Many of these old laneways are now disused. Many have been the subject of de facto adverse possession by adjoining landowners who have extended their backyards. Such claims for adverse possession may be sufficient, provided that the possession of the old laneway contiguous to the owner’s land is both adverse and continuous for a period of at least 15 years, to acquire title to that portion of laneway. This will only be possible, however, if the landowner can show that the proprietor of the laneway was the developer who originally subdivided the land in the late 19th or early 20th Centuries.
Difficulties will arise if the council can establish that the laneway originally vested title in it or that subsequently, the council was able to acquire title by making application to Land Use Victoria to become registered proprietor under the Local Government Act. The Transfer of Land Act will not allow adverse possession claims against land owned by councils.
Accordingly, owners of land which have annexed old laneways without having yet commenced adverse possessory title applications are well advised to lodge caveats on the laneway land title to prevent the local council from making application to become registered proprietors. The reason councils are making such applications is to force the adjoining landowners to pay a price to annex the rear laneway. Otherwise, the adverse possession claim will not involve any payment to a council because it will proceed upon the basis that the land was owned by the original developer.
A further complexity is that the laneway might be a public highway at common law because it had been open to the public and used without force, secrecy and without permission for a lengthy period – at least in excess of 30 years.

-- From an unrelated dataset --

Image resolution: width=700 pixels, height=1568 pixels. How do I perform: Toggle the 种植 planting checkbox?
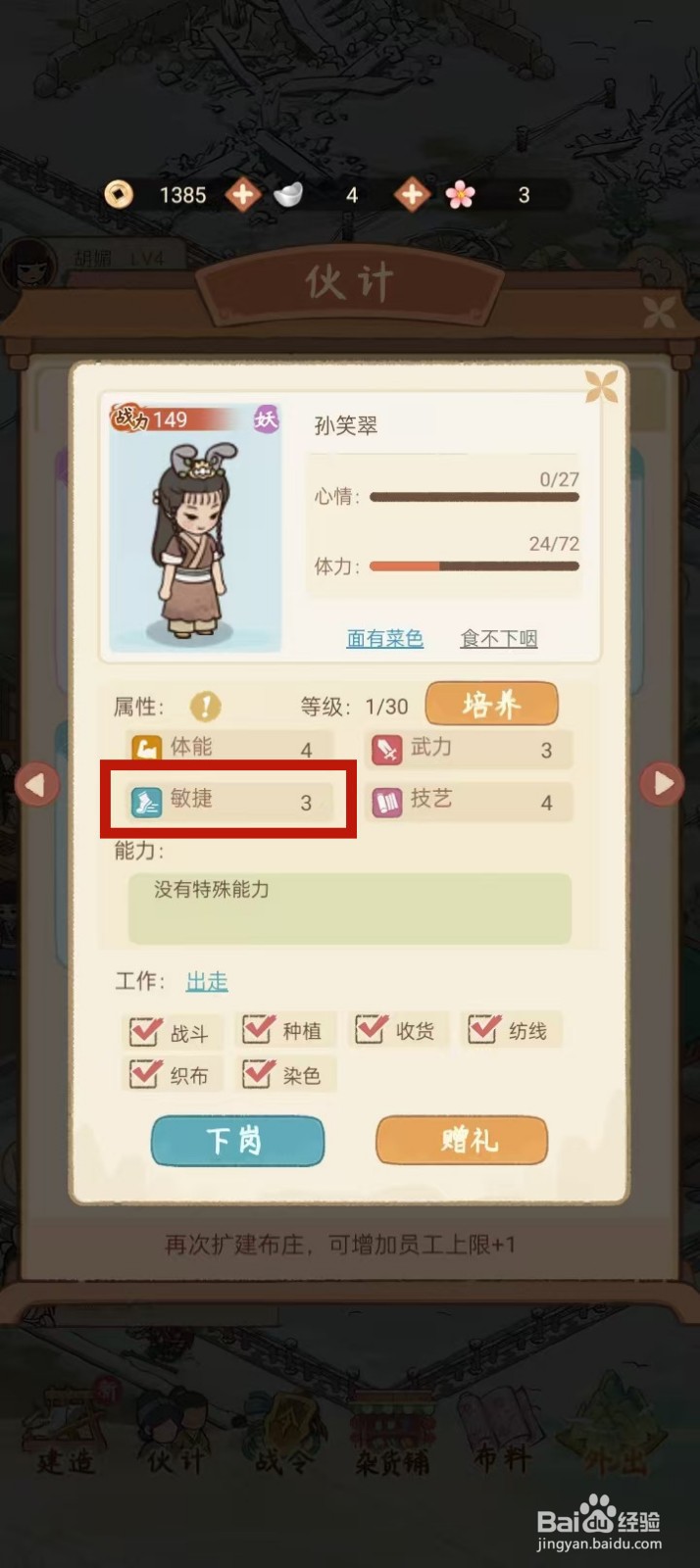click(258, 1029)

If the laneway is a public highway, it cannot be extinguished by adverse possession. Accordingly, a laneway which, for instance, connects two streets or roads and is used either by the owners abutting onto it but also to through-traffic may well be a public highway at common law.
One positive result of such an occurrence is that a public highway will extinguish private easements or private rights of way over the laneway. Accordingly, if the council does decide to sell the laneway/public highway to adjoining rear property owners, then purchasers will take those additional land ownership rights free from any old (and possibly forgotten) easements over the section of laneway being transferred.